Silence. For a long long while the one eye not hidden behind an eyepatch fixated the bartender. Little Pat stared back at the man, not sure if a reaction would come -- and if it came, whether it would be in the form of words of a gloved fist aimed directly at his jaw.


'Everything.' Came the answer, in nothing more than a hoarse whisper.


'Have you seen the movie 'Terminal'? That man is me.'

'He is a man whose country ceased existing while he was not looking. But unlike him, I had an actual obligation to my country. And now it is gone, stolen on my watch. My fault.' Sturmfront seemed to finally have remembered his beer and reached for the glass. He grasped it tightly, but made no motion to actually drink from it.

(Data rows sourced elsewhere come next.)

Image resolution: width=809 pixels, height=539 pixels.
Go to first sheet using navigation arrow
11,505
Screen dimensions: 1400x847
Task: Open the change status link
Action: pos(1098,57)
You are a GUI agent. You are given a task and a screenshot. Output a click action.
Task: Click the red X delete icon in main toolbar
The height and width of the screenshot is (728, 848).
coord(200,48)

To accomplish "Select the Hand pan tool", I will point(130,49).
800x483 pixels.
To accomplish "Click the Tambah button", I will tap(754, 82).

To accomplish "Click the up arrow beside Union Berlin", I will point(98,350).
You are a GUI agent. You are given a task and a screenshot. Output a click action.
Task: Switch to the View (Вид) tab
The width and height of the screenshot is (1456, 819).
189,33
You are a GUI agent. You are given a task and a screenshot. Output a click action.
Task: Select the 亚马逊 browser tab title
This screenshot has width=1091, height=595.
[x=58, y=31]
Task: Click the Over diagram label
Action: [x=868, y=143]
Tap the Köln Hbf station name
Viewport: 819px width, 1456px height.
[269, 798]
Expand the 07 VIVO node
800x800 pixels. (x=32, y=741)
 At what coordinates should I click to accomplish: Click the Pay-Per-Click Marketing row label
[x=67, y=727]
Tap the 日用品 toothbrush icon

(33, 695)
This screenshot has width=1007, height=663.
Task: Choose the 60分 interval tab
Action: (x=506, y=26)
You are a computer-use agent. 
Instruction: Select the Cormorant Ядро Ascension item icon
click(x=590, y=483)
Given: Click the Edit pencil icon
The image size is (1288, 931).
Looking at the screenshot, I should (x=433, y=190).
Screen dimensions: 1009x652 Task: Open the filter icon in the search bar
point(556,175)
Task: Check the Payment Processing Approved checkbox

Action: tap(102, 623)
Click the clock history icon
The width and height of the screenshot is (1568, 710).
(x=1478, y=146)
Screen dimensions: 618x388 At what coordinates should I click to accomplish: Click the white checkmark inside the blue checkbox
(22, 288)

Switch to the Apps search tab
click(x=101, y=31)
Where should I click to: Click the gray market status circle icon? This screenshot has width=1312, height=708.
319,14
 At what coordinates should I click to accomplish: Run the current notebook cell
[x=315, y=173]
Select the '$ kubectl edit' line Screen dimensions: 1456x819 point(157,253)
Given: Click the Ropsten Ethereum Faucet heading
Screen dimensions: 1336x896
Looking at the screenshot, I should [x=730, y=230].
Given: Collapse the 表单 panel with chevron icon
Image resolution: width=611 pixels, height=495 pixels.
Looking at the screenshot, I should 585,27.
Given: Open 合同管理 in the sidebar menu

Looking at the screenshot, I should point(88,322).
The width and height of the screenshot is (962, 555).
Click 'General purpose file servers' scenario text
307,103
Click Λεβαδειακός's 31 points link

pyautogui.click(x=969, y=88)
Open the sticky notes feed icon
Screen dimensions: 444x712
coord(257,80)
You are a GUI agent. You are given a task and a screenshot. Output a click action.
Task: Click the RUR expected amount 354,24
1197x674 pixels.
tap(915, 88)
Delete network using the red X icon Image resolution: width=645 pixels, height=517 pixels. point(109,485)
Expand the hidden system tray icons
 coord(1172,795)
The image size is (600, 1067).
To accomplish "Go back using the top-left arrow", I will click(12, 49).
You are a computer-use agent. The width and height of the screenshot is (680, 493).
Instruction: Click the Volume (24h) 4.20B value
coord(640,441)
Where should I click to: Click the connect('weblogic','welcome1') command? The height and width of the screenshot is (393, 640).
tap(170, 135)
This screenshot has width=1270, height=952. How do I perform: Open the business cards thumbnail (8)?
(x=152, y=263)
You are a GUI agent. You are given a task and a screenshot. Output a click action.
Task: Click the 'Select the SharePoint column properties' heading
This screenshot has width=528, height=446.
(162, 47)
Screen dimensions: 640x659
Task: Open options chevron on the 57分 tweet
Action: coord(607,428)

Little Pat wanted to say something -mostly wanted to inform his patron about how ridiculous his thought processes seemed to him- but chose not to. He sensed that something was changing in the big man. As if cracks were slowly appearing all over the armour he was hiding behind.

What did crack was the beer glass. A single tear at first, then it just broke in Sturmfront’s hand. A fact he seemingly failed to notice at first.


'And what is worse, instead of trying to unmake what had happened, I abandoned my country, and my countrymen. I turned my back on my people -- people I had sworn to protect. I...' He shook his head. 'It is all jumbled, it makes no sense. But I was talking to this girl...'

Little Pat couldn’t help himself. Couldn’t help at all and blurted out, 'I knew it had to do with a girl.'

Which earned him an unbelieving stare.

'Patrick.' Sturmfront’s voice returned to some semblance of firmness. 'Do you know what I do for a living?'

The bartender shook his head. He knew his patron had some form of superpowers, but that really was not a surprise in Paragon City and did not mean too much. He was a bit surprised when Sturmfront answered his own question by pointing at a newspaper another customer had left lying on the bar. It was turned to page fourteen, where one of the stories was entitled 'Communist Superhero Tackles Fascist Remnants'.

'That would have been me. There are still vintage Fifth Column fascists around, but they are cut off from their lines of command and supply. They either hide in the deepest hole they can find or try to make rash grabs for influence or territory. Easily swept out and disposed of.' The delivery was shockingly unemotional. Particularly the wording made Little Pat pause, but he thought better than to ask about the particulars. Still, this man was talking about human beings, even if they were Nazis, as if they were objects.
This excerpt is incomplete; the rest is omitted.